PACOPHOTO.CA Des travaux ont actuellement lieu au domicile de Dominic Perri pour le remplacement de sa toiture par un toit blanc

Alors que les toits blancs se multiplient à Montréal, où plusieurs arrondissements les imposent, Saint-Léonard n’envisage pas de les rendre obligatoire. Le conseiller de ville Dominic Perri opte plutôt pour la sensibilisation en modifiant la toiture de sa propre maison.

«Il y a sûrement des centaines de toitures qui se font par année en ce moment à Saint-Léonard. Il faut en parler, il faut que les gens soient au courant, et en les conscientisant, il y a une demande qui va se créer», explique le conseiller.

Selon le Conseil régional de l’environnement de Montréal (CRE), un toit blanc ne capte que 15% de la chaleur solaire alors qu’une toiture de goudron traditionnelle en absorbe 85%. Non seulement la température intérieure de la maison pourvue d’un toit blanc sera à la baisse, mais également la quantité de chaleur générée par le bâtiment, qui contribue aux îlots de chaleur urbain.

«Avec les toits verts et les toits blancs, on a un fort impact sur la réduction de la chaleur à l’intérieur de la maison mais aussi pour lutter contre les îlots de chaleur urbains», indique Emmanuel Rondia, chargé de projets en environnement au CRE.

La toiture de M. Perri «aurait pu attendre quelques années», mais les avantages des toits blancs qu’il a découverts au fil de ses recherches sur le sujet l’ont convaincu d’aller de l’avant avec des travaux qui remplaceront l’asphalte noir par une membrane réfléchissante.
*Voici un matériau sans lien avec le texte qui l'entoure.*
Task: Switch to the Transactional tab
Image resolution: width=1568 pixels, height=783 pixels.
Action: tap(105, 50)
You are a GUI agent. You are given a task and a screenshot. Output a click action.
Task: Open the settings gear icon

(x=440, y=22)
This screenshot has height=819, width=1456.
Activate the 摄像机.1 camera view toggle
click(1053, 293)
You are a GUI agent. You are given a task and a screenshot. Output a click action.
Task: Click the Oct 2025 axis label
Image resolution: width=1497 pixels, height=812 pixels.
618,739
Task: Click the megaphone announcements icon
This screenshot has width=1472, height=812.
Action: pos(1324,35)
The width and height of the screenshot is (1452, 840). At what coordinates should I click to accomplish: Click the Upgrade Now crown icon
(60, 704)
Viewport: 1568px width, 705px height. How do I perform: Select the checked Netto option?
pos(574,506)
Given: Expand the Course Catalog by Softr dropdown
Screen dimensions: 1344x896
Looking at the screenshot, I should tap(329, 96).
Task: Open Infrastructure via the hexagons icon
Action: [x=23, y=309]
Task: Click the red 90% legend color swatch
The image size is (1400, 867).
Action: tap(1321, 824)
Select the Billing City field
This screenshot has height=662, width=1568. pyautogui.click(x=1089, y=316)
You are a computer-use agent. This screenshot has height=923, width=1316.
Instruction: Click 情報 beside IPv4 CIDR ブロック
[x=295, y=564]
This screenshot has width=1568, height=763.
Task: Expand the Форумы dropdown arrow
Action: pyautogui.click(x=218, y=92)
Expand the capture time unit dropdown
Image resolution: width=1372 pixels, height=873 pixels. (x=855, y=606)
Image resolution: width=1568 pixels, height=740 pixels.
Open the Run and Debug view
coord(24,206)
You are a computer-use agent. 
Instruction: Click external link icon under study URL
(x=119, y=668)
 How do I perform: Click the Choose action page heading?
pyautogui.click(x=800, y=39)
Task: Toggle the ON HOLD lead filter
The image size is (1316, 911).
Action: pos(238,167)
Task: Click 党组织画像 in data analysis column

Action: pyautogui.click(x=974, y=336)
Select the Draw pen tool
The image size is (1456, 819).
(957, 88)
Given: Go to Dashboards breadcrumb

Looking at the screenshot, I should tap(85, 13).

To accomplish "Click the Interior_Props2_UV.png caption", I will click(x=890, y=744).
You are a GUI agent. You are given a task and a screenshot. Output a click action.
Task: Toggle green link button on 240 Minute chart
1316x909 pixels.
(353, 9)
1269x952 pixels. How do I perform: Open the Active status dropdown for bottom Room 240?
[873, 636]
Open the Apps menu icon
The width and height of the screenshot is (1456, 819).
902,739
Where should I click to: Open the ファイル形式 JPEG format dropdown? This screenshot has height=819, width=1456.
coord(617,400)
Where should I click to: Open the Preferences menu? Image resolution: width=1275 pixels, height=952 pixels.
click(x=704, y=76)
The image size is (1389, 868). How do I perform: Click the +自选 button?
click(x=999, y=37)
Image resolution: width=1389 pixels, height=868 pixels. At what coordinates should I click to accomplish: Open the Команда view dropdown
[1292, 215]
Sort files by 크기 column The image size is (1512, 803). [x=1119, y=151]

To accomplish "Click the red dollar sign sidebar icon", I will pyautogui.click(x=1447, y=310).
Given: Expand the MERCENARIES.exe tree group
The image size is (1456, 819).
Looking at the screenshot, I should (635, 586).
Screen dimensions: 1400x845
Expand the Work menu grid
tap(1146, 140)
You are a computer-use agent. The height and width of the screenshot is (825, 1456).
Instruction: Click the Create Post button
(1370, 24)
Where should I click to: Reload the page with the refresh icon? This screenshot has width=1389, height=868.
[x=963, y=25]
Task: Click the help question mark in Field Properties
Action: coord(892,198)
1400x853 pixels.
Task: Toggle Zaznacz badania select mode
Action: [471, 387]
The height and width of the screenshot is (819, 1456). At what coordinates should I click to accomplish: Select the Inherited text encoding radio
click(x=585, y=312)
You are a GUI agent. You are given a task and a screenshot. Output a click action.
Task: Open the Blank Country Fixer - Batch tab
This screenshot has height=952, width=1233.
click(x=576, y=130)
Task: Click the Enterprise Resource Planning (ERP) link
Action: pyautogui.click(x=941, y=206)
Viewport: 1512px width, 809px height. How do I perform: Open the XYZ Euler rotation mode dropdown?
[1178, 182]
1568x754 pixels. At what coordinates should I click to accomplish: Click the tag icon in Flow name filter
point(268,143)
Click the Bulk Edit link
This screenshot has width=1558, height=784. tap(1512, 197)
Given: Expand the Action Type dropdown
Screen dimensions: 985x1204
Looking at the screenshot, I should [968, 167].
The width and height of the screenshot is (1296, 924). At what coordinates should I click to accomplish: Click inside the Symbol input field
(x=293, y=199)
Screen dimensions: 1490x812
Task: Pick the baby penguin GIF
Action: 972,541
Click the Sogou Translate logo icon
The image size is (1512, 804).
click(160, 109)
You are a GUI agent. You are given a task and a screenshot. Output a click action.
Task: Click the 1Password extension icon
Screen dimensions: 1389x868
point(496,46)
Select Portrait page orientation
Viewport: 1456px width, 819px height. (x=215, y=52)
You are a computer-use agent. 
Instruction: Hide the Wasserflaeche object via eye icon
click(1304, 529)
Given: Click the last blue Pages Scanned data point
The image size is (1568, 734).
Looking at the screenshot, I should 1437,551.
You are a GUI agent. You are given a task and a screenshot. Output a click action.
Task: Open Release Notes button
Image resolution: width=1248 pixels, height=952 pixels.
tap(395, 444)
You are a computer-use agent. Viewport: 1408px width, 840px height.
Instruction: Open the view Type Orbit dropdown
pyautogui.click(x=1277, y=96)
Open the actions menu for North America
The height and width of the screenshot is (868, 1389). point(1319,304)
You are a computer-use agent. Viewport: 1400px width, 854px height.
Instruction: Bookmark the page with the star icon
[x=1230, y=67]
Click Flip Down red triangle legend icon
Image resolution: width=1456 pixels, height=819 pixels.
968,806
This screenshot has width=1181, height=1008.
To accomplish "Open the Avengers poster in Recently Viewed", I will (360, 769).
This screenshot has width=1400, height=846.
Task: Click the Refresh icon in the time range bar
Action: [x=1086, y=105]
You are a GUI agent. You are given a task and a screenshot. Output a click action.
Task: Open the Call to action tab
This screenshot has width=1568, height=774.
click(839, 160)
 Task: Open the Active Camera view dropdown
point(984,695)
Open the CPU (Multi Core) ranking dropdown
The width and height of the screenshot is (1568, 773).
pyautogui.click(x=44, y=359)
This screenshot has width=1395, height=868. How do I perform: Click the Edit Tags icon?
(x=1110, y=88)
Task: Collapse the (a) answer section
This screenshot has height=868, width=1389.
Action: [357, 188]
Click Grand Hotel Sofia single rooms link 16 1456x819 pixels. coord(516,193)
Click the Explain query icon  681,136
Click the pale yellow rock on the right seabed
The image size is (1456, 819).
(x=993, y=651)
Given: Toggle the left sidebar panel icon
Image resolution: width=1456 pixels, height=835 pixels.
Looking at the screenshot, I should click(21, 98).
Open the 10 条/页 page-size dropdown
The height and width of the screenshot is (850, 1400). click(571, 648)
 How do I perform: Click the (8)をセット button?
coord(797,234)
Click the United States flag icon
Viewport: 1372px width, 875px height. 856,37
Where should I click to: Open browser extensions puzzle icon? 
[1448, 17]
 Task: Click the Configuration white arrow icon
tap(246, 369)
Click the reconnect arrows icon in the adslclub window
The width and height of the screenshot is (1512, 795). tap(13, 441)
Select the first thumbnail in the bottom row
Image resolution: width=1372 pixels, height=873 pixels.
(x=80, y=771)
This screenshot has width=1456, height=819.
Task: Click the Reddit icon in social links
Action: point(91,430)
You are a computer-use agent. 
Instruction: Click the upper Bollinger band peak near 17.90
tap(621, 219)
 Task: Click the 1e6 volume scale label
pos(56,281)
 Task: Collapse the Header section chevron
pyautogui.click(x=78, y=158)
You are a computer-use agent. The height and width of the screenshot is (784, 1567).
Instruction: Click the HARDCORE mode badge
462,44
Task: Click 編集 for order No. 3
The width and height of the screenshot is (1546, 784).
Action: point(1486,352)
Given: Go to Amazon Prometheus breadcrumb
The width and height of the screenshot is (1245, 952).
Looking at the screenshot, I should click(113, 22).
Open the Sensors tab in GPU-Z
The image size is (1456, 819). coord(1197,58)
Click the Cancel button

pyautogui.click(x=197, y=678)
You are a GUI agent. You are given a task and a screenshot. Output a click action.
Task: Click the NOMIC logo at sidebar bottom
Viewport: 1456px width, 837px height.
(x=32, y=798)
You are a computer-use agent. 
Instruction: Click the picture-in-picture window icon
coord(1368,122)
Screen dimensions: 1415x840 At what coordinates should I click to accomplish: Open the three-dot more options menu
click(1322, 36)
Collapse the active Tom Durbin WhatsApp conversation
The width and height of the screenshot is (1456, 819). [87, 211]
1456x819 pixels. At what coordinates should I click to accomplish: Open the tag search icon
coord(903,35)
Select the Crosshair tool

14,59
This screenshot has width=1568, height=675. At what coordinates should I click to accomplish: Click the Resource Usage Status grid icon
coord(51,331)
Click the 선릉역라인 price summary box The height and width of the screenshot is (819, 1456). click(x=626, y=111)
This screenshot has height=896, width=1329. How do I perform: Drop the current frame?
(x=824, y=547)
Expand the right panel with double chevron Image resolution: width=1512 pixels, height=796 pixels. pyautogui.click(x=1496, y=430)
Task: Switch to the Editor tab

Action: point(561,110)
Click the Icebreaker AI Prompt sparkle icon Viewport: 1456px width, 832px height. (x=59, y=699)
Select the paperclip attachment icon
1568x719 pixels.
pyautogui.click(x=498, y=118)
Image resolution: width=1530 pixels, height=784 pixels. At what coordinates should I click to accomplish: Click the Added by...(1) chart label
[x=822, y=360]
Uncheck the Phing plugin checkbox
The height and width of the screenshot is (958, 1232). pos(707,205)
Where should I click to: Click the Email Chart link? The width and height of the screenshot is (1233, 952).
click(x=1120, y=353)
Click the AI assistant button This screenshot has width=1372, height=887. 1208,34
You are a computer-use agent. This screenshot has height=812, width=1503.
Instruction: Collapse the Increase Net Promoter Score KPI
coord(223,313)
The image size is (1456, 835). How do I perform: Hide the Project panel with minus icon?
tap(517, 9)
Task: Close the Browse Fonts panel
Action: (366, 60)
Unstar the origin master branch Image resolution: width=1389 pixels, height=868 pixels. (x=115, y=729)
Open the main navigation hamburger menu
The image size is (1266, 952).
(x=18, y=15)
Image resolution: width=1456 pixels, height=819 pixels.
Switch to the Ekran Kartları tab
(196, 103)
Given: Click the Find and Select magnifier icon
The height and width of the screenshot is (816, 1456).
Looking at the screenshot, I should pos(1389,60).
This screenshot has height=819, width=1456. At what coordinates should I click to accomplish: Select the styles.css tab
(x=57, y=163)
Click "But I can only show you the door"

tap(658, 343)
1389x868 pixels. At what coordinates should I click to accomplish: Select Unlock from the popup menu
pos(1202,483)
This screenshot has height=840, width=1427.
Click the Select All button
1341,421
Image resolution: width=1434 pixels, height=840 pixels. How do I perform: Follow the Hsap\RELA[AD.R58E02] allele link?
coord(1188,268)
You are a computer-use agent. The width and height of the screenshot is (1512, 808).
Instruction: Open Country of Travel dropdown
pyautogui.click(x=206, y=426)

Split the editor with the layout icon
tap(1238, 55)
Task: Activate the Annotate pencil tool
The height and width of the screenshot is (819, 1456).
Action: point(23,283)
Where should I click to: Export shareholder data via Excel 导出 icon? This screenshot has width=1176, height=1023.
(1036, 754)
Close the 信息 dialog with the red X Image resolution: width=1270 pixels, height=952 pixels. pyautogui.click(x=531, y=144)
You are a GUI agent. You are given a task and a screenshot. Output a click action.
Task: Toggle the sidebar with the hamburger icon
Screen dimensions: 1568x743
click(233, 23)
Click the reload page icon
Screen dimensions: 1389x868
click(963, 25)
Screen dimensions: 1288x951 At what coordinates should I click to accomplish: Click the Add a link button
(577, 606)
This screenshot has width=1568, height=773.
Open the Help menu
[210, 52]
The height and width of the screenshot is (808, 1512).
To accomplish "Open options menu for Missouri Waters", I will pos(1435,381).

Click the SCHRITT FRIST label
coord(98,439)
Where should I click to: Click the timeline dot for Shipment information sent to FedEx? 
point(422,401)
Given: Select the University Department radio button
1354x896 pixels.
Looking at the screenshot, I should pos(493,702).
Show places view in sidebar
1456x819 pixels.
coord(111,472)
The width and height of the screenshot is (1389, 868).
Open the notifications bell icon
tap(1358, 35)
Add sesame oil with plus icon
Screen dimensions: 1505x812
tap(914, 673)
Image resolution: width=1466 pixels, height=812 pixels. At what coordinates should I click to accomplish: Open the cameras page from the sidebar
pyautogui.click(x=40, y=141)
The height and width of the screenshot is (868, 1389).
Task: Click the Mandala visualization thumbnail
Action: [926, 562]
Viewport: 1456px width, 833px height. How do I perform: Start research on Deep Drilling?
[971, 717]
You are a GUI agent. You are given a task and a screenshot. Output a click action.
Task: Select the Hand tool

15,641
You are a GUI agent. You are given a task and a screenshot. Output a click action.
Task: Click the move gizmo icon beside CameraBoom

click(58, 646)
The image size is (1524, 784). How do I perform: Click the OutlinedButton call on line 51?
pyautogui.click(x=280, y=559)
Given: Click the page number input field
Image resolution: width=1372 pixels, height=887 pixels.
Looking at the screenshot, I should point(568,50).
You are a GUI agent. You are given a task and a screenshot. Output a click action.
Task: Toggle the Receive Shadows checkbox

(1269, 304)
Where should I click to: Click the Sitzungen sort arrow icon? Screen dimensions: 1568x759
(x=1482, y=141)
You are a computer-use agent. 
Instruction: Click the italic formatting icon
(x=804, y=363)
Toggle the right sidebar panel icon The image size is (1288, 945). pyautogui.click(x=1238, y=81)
Malgré les vertus écologiques de ce type de toit, M. Perri estime que l’implantation d’un règlement sera un long processus. Il souhaite faire connaître ces matériaux, mais considère qu’il est encore trop tôt pour les imposer aux citoyens.

Pourtant, ces avantages ont convaincu les élus de cinq arrondissements montréalais d’amender leur règlement d’urbanisme au cours des dix dernières années.

Les citoyens de Rosemont – La Petite-Patrie, Mercier – Hochelaga-Maisonneuve, Sud-Ouest, Ville-Marie et Villeray Saint-Michel – Parc-Extension sont tenus d’opter pour un toit végétalisé ou des matériaux blancs ou réfléchissants lorsque vient le temps de changer leur toiture.

D’ailleurs, le schéma d’aménagement de Montréal, qui comporte un volet sur les changements climatiques, stipule que les arrondissements doivent prendre «des dispositions concernant […] des effets de chaleur causés par les toits en exigeant, par exemple, […] des toits clairs, blancs ou verts.»

Selon le chargé de communication à la Ville de Montréal François Goneau, les arrondissements ont effectivement jusqu’à la fin de l’année 2015 pour se munir d’un règlement.

Souhaits à long terme
M. Perri rappelle que le plan d’urbanisme de la Ville de Montréal est toujours à faire.

«Dans le schéma d’aménagement il y a tellement de choses, mais ce sont surtout des souhaits qui se traduiront en règlement bien plus tard», affirme-t-il, ne sachant pas à quel moment une réglementation pourrait voir le jour à Saint-Léonard.

Le CRE souhaite toutefois encourager les arrondissements à aller de l’avant. M. Rondia souhaite rencontrer au mois d’octobre les directions d’aménagement d’Anjou, Montréal-Nord et Saint-Léonard, puisqu’ils sont concernés par son projet de lutte aux îlots de chaleur intitulé ILEAU.